Così l'ex sottosegretario di Stato alla Presidenza del Consiglio si preoccupa di interferire nei giochi della maggioranza

Roma. Solca il Transatlantico ostentando l’amarezza del disincanto. “Ormai, qui, la politica non c’è più”. Poi però te lo ritrovi seduto sulla panchina del cortile di Montecitorio, accanto a Simone Valente e Giulia Grillo: due dei grillini che più rimpiangono, sia pure per motivi diversi, il governo gialloverde, se non altro per non essere stati riconfermati in quello giallorosso. Chi lo conosce bene, sa che Giancarlo Giorgetti è proprio in questi giorni che è tornato a muoversi: come non gli succedeva da tempo. Ha sondato anche Federico D’Incà, il ministro per i Rapporti col Parlamento, per capire che aria tirava sulla legge elettorale.

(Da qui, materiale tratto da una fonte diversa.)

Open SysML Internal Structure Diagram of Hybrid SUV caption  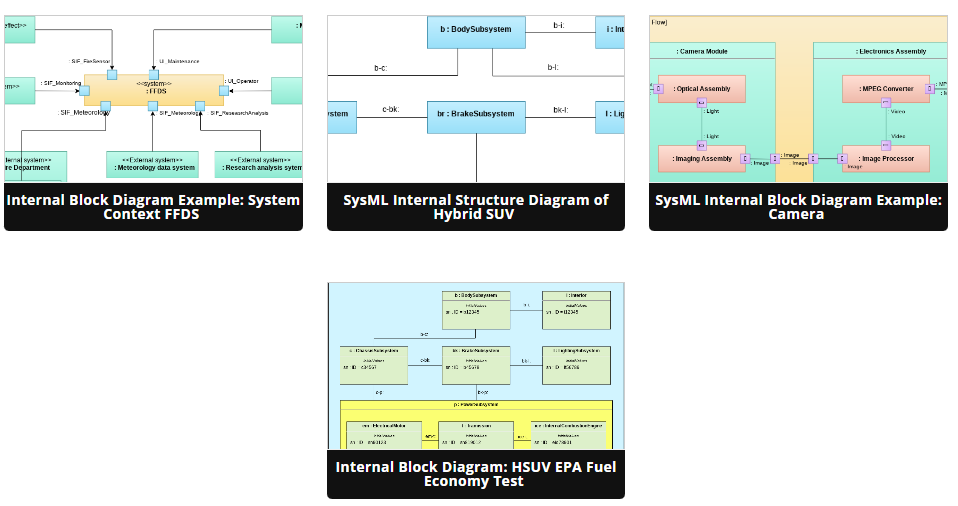(x=476, y=207)
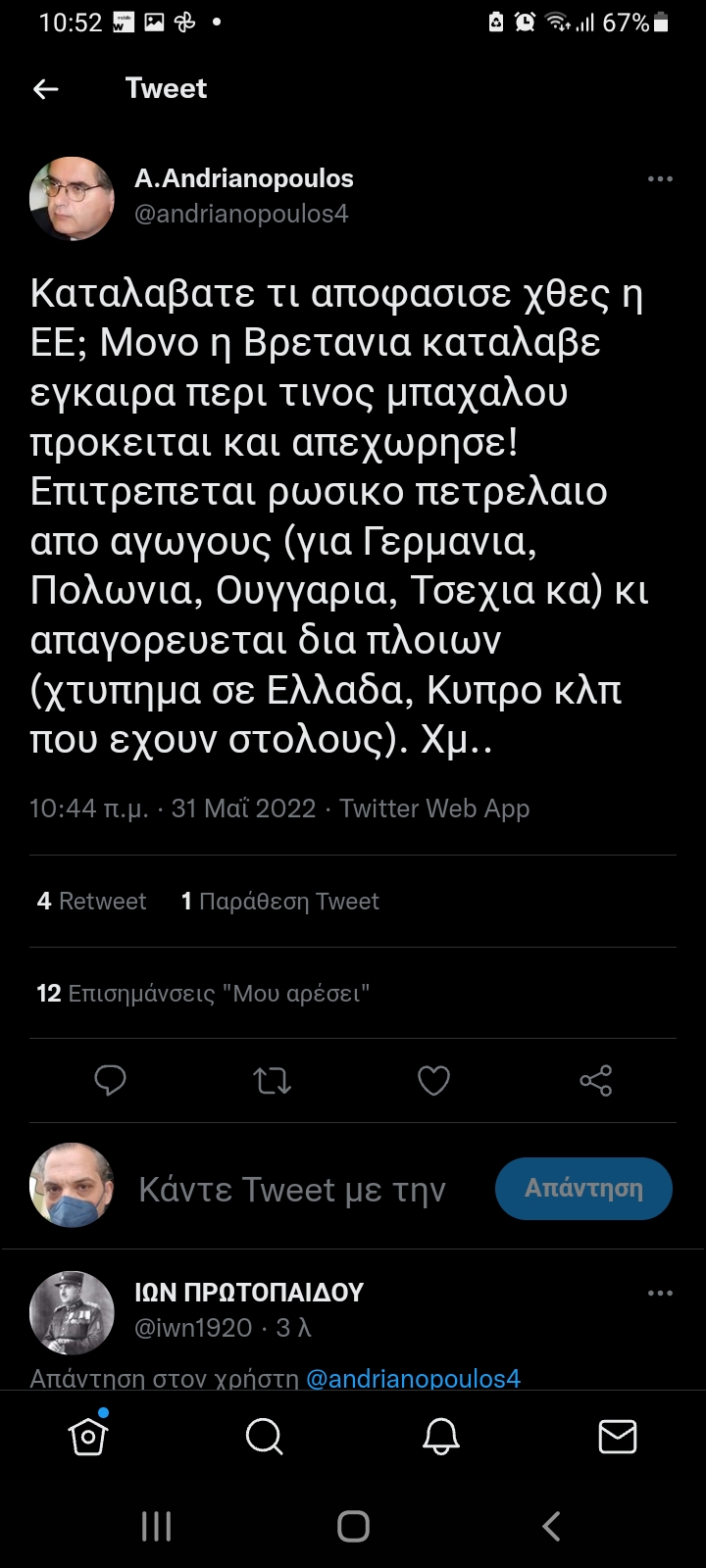This screenshot has width=706, height=1568.
Task: Open the Home tab in the bottom bar
Action: click(88, 1437)
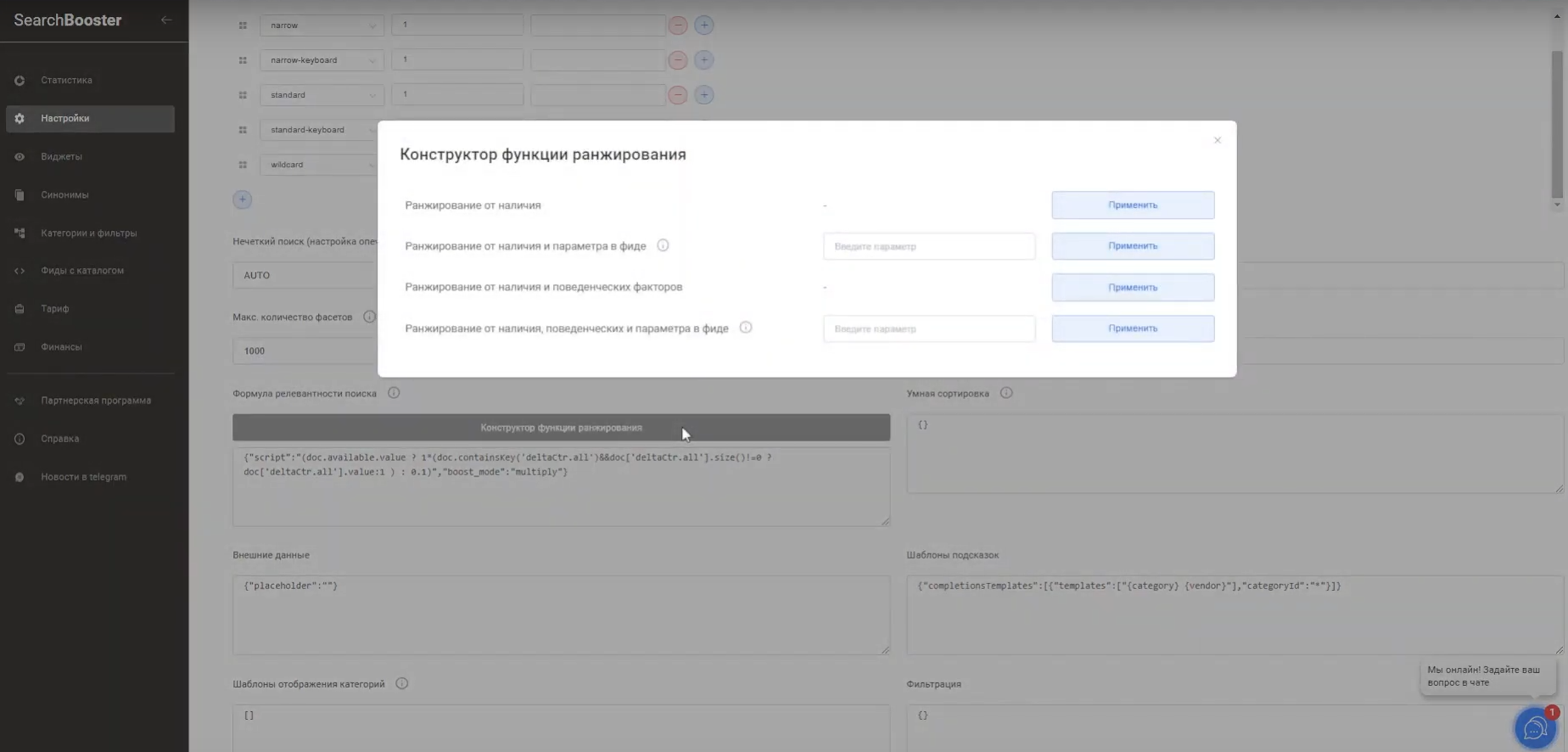1568x752 pixels.
Task: Go to Синонимы section
Action: pos(64,194)
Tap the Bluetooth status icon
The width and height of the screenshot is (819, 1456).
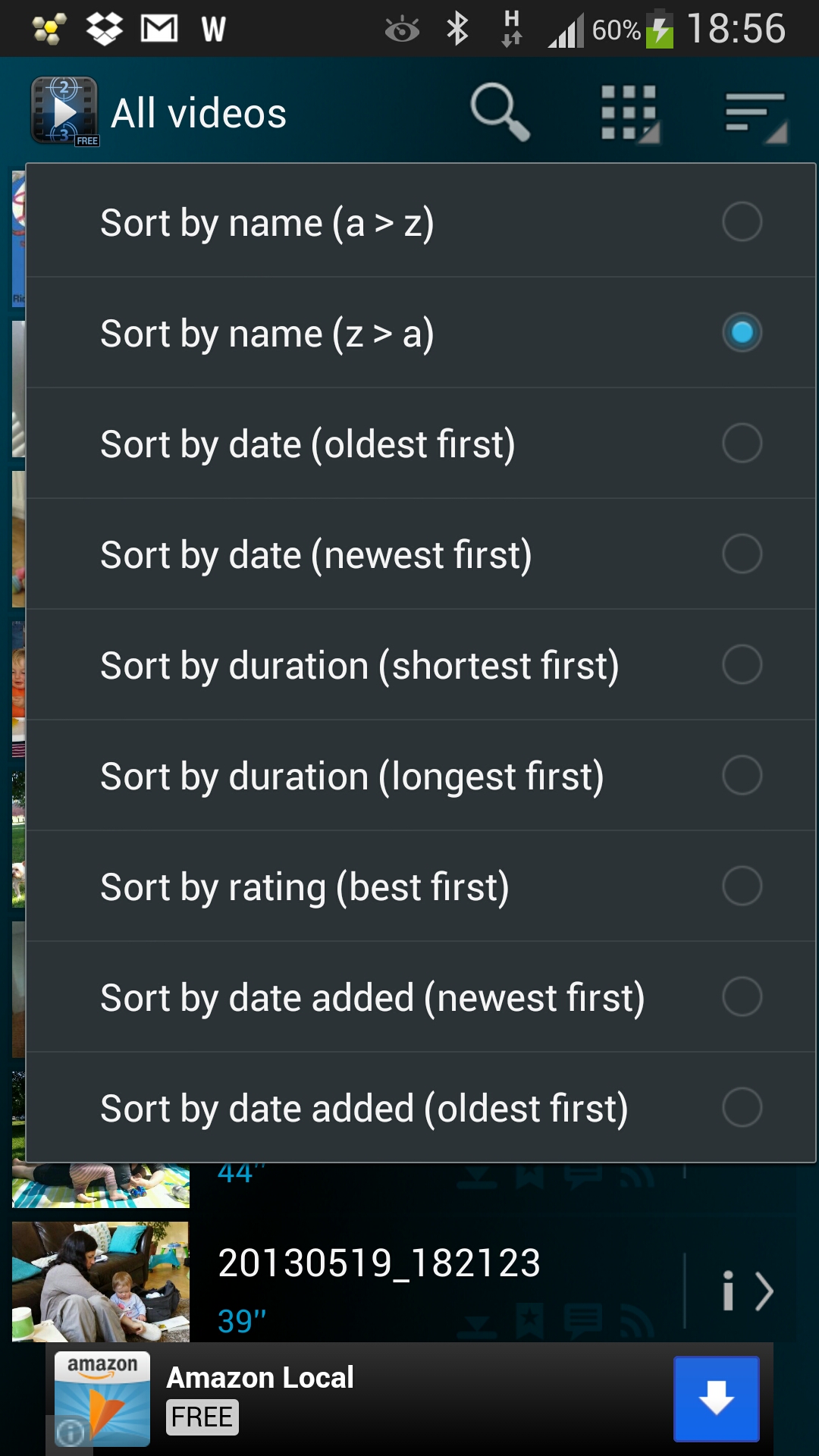(457, 30)
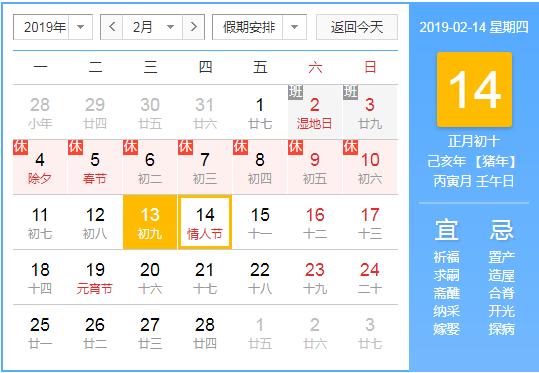
Task: Click the 班 badge on February 3
Action: coord(350,92)

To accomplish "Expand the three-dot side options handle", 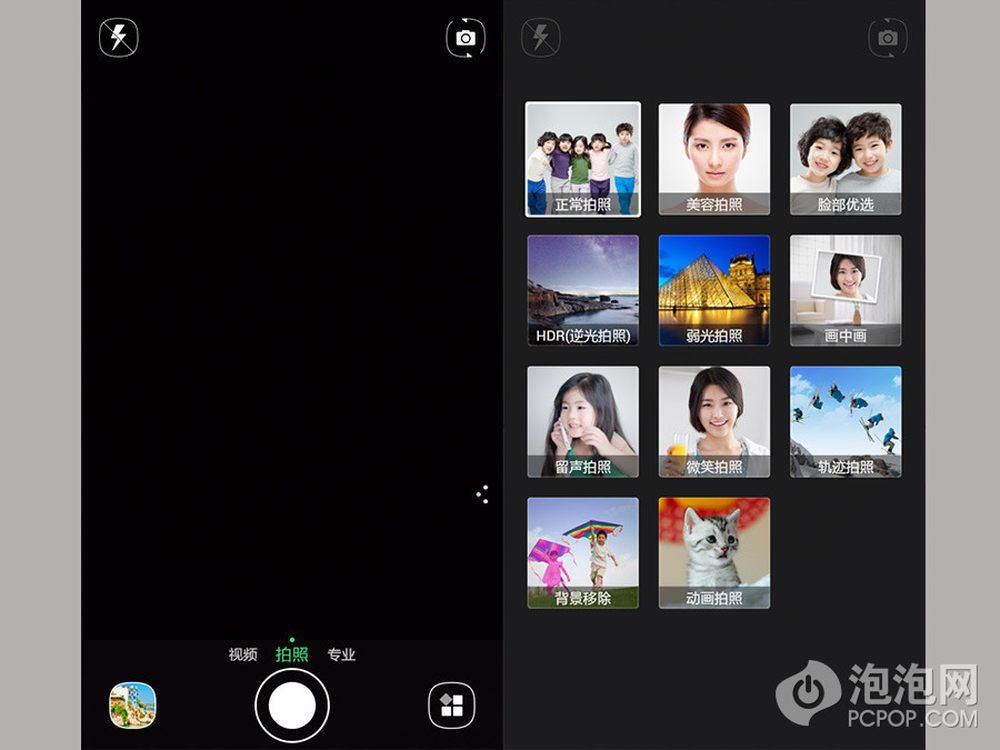I will click(482, 494).
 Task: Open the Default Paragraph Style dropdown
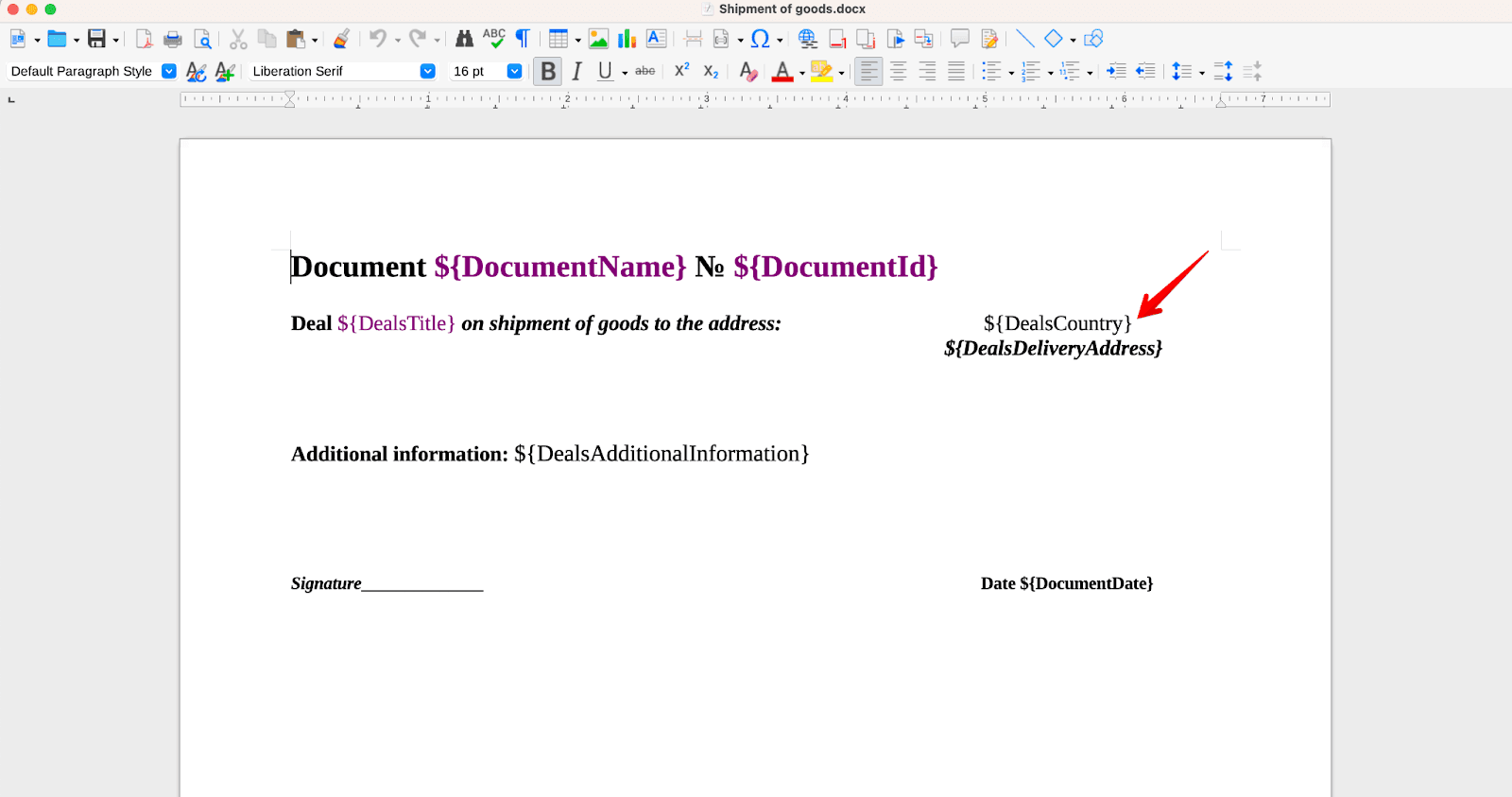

E ha capito che sì, “questi fanno sul serio”: e la prospettiva del ritorno al proporzionale gli provoca come una vertigine.

 

Giovedì scorso, dopo avere intercettato alla Camera Stefano Patuanelli, si è preso sotto braccio Andrea Orlando. “Perché non rompete? Non vedete che è il delirio, coi grillini?”. Ma la risposta che ha ricevuto – una sorta di “vorrei ma non posso” – lo ha convinto che, contrariamente a quanto crede Salvini, la crisi non è imminente. E che se anche arrivasse, dopo ci sarebbe un governo “più o meno tecnico” da cui la Lega resterebbe tagliata fuori. E così, mentre Simona Bordonali, delegata d’Aula del Carroccio alla Camera, continua a spronare la sua truppa a fare ostruzionismo (“Nessuno è autorizzato ad andare in missione, carichi che li mandiamo a casa!”, scriveva due giorni fa nella chat del gruppo), Giorgetti si preoccupa più che altro di come interferire nei giochi della maggioranza.

 

“Giancarlo è un’anguilla, non puoi mai afferrarlo davvero”, si stringe nelle spalle Edoardo Rixi quando lo si interroga sulle intenzioni dell’ex sottosegretario a Palazzo Chigi. Ma quando a Giorgetti gli si fa notare che la sua idea del “patto costituente” allunga i tempi della legislatura, lui sorride: “E’ chiaro che tra le regole da condividere ci sarebbe anche un’intesa sul ritorno alle urne”, come a dire che l’unico modo che si ha per determinare i destini della legislatura, è provare “a fare interdizione”, ostacolare insomma i movimenti dell’avversario. E non a caso c’è chi vocifera di un tentato abboccamento tra la vecchia guardia leghista e il Nazareno.

 

Nicola Zingaretti vorrebbe un maggioritario per azzoppare Renzi? “E allora – è la proposta fatta arrivare dal Carroccio – perché non attendere almeno che il 20 gennaio la Consulta si pronunci sul referendum Calderoli? Se verrà accolto, sarà politicamente proibitivo proporre un proporzionale”. Ma per la stessa ragione Pd e M5s hanno accelerato. Inserendo, tra i primi requisiti dell’accordo, la soppressione dei collegi uninominali. Il che indebolisce la Lega, tra l’altro, nelle trattative con Forza Italia. “Salvini ci offre venti posti blindati. Ma se saltano i collegi, cosa può garantirci?”, spiegava ieri Gianfranco Rotondi. E’ anche per questo che gli indecisi, tra gli azzurri, hanno capito “che ora è il momento di costruire al centro”, dice Osvaldo Napoli. Non a caso, stamane Davide Bendinelli invierà al Cav. la lettera con cui si dimette da coordinatore veneto di FI. E Italia viva è a un passo.